### SELECTION

--- BEGIN ---

It seems that column `link_crtd_date` is of type `timestamp` and you therefore
partition by date including time, which produces a huge amount of directories.
I assume your intent is to partition by date (partition_date=yyyy-MM-dd or
year=yyyy/month=MM/day=dd) so you need to format/split your timestamp
accordingly, for example:
-- partitioned by 'yyyy-MM-dd'
INSERT OVERWRITE TABLE bsl12.email_edge_lyh_partitioned2
PARTITION (partition_date)
SELECT
date_format(link_crtd_date, 'yyyy-MM-dd') as partition_date,
*
FROM bsl12.email_edge_lyh_mth1;
-- partitioned by year/month/day
INSERT OVERWRITE TABLE bsl12.email_edge_lyh_partitioned2
PARTITION (year, month, day)

--- END ---

### RECORDS
--- BEGIN ---

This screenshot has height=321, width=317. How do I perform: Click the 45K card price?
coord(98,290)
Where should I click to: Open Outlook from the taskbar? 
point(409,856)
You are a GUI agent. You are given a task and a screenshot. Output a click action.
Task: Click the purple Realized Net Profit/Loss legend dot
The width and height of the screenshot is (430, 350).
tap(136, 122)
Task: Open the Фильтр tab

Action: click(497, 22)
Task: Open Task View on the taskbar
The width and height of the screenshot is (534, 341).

--- END ---

### EXERCISE DESCRIPTION
Continue the answer about partitioning a table by date, starting after its last line.

### TASK RESULT
SELECT
year(link_crtd_date, 'yyyy-MM-dd') as year,
month(link_crtd_date, 'yyyy-MM-dd') as month,
day(link_crtd_date, 'yyyy-MM-dd') as day,
*
FROM bsl12.email_edge_lyh_mth1;
Best Regards
Roland Johann
Software Developer/Data Engineer
phenetic GmbH
Lütticher Straße 10, 50674 Köln, Germany
Mobil: +49 172 365 26 46
Mail: [email protected]
Web: phenetic.io
Handelsregister: Amtsgericht Köln (HRB 92595)
Geschäftsführer: Roland Johann, Uwe Reimann
> Am 23.08.2019 um 09:43 schrieb zhangliyun <[email protected]>:
>
> Hi all:
> when i use spark dynamic partition feature , i met a problem about hdfs
> quota. I found that it is every easy to meet quota problem (exceed the max
> value of quota of directory)
>
> I have generated a unpartitioned table 'bsl12.email_edge_lyh_mth1' which
> contains 584M records and will insert it to a partitioned table
> "bsl12.email_edge_lyh_partitioned2"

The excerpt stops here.